Learning to Drive from a World Model
Mitchell Goff, Greg Hogan, George Hotz, Armand du Parc Locmaria, Kacper Raczy, Harald Schäfer, Adeeb Shihadeh, Weixing Zhang, Yassine Yousfi
TL;DR
This work tackles the challenge of end-to-end autonomous driving by training driving policies directly from real human data in on-policy simulation, thereby reducing reliance on hand-crafted perception and rules. It introduces two data-driven simulators—the traditional reprojection-based view synthesis and a learned Future Anchored World Model—both capable of grounding policy decisions in realistic driving scenarios and enabling ground-truth action supervision. The authors demonstrate that policies trained with these simulators can learn normal driving behavior and be deployed as ADAS in real vehicles (e.g., openpilot), though on-policy World Model training shows robust real-world performance and careful handling of sim-to-real gaps.
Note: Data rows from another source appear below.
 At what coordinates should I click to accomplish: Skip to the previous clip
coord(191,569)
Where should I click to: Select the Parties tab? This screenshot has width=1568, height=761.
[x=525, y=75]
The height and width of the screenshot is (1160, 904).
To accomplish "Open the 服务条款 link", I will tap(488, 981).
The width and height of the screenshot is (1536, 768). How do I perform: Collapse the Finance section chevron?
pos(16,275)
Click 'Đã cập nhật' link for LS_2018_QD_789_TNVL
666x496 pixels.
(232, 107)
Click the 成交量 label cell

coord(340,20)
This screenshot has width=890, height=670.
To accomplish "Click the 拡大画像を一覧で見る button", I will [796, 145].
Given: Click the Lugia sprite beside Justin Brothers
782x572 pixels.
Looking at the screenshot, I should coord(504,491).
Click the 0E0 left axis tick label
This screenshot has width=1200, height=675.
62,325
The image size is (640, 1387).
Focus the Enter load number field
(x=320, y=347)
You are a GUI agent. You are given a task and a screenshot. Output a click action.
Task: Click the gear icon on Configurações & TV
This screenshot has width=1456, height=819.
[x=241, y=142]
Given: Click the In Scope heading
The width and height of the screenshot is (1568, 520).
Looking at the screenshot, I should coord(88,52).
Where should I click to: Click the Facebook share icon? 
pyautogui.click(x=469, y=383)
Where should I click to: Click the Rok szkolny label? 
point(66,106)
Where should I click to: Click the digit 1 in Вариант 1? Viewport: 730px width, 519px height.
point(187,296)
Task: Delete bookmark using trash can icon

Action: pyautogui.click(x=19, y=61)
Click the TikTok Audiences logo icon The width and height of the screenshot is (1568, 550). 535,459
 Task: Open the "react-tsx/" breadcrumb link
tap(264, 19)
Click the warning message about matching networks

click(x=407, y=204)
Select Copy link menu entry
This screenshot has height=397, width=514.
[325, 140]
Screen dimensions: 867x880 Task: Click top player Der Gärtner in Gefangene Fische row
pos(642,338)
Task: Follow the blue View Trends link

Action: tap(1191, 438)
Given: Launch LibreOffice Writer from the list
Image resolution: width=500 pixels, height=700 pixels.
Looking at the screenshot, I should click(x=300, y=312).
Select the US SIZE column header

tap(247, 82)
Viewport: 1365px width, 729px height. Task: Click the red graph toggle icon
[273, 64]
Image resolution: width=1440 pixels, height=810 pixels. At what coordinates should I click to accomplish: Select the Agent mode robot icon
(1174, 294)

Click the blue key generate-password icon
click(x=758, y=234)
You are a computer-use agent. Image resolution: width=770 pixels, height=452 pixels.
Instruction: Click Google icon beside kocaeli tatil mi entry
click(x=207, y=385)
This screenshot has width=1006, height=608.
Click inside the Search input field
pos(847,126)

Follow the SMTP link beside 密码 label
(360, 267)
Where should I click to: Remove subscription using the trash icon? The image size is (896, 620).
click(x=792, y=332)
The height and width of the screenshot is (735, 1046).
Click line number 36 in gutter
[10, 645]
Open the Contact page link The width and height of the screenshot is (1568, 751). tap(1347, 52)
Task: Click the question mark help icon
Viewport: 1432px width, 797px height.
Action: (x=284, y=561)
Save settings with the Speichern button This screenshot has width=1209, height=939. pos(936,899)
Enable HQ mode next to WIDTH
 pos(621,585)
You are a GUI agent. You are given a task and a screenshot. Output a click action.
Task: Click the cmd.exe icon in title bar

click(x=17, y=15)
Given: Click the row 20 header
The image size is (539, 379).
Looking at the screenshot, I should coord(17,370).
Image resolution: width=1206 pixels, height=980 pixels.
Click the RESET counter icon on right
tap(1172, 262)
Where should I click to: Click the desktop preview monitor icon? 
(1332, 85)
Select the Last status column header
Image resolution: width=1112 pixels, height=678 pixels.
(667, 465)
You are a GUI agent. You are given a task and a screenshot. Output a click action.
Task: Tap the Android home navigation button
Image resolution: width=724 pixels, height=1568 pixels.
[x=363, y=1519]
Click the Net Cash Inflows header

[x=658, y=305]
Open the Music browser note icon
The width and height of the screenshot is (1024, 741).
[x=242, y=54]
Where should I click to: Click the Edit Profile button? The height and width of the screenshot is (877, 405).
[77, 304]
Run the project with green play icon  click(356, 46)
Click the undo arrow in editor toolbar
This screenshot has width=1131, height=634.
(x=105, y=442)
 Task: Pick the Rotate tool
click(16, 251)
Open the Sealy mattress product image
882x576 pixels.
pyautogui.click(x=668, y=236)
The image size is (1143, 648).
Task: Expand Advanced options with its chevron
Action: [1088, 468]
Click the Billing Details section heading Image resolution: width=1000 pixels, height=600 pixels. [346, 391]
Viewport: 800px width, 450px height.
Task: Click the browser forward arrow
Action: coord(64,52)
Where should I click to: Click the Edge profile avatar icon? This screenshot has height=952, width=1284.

The findings highlight the potential of data-driven, on-policy simulation to scale end-to-end driving while outlining limitations of reprojection and promising scalability of world-model approaches for future work in longitudinal policies and broader ADAS applications.
Abstract
Most self-driving systems rely on hand-coded perception outputs and engineered driving rules. Learning directly from human driving data with an end-to-end method can allow for a training architecture that is simpler and scales well with compute and data. In this work, we propose an end-to-end training architecture that uses real driving data to train a driving policy in an on-policy simulator. We show two different methods of simulation, one with reprojective simulation and one with a learned world model. We show that both methods can be used to train a policy that learns driving behavior without any hand-coded driving rules. We evaluate the performance of these policies in a closed-loop simulation and when deployed in a real-world advanced driver-assistance system.